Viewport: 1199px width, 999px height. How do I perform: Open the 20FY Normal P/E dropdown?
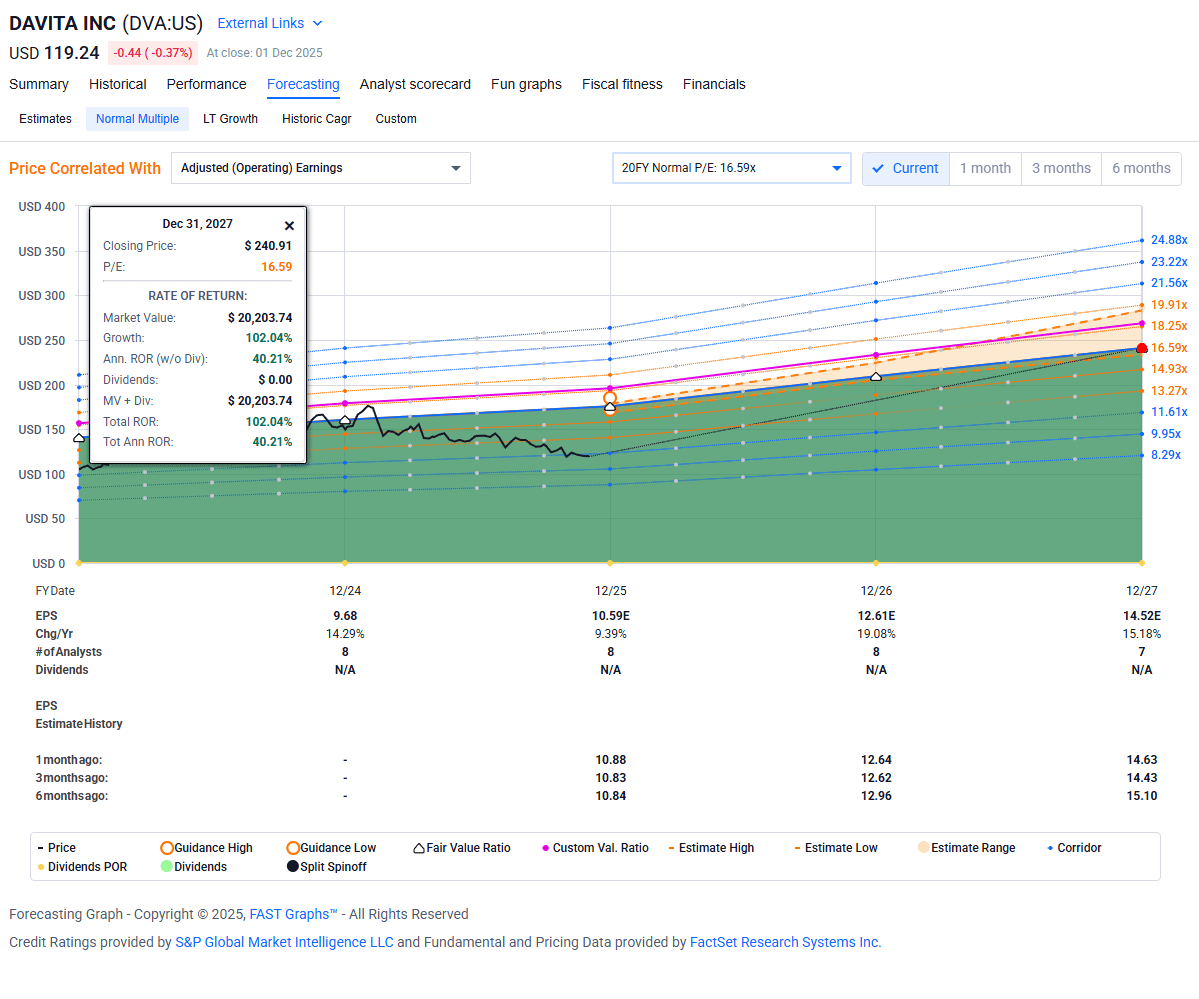(731, 168)
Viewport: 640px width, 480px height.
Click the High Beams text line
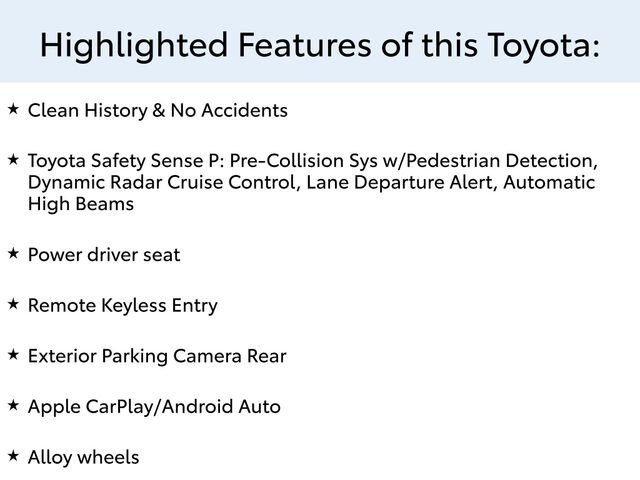pos(81,204)
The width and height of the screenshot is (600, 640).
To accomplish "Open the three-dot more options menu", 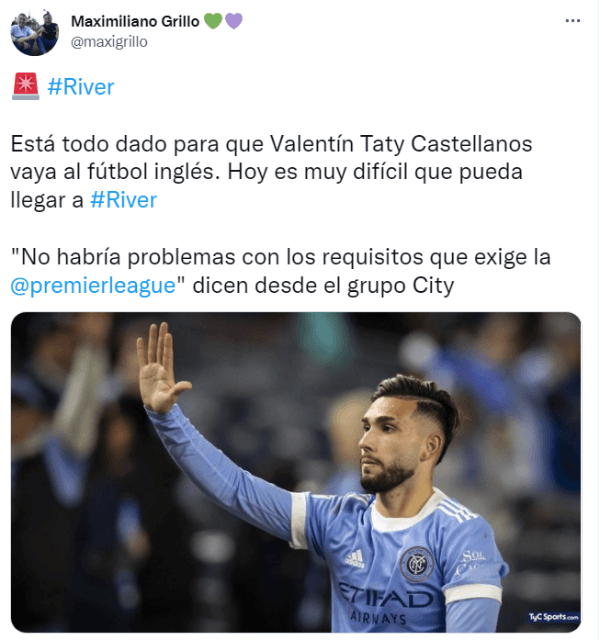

----------------

WHAT IS BEING ASKED - From the data above, copy out every line that contains the string "width".

RESULT BELOW -
Viewport: 1199px width, 999px height. How do I perform: Open the 20FY Normal P/E dropdown?
Viewport: 640px width, 480px height.
The width and height of the screenshot is (600, 640).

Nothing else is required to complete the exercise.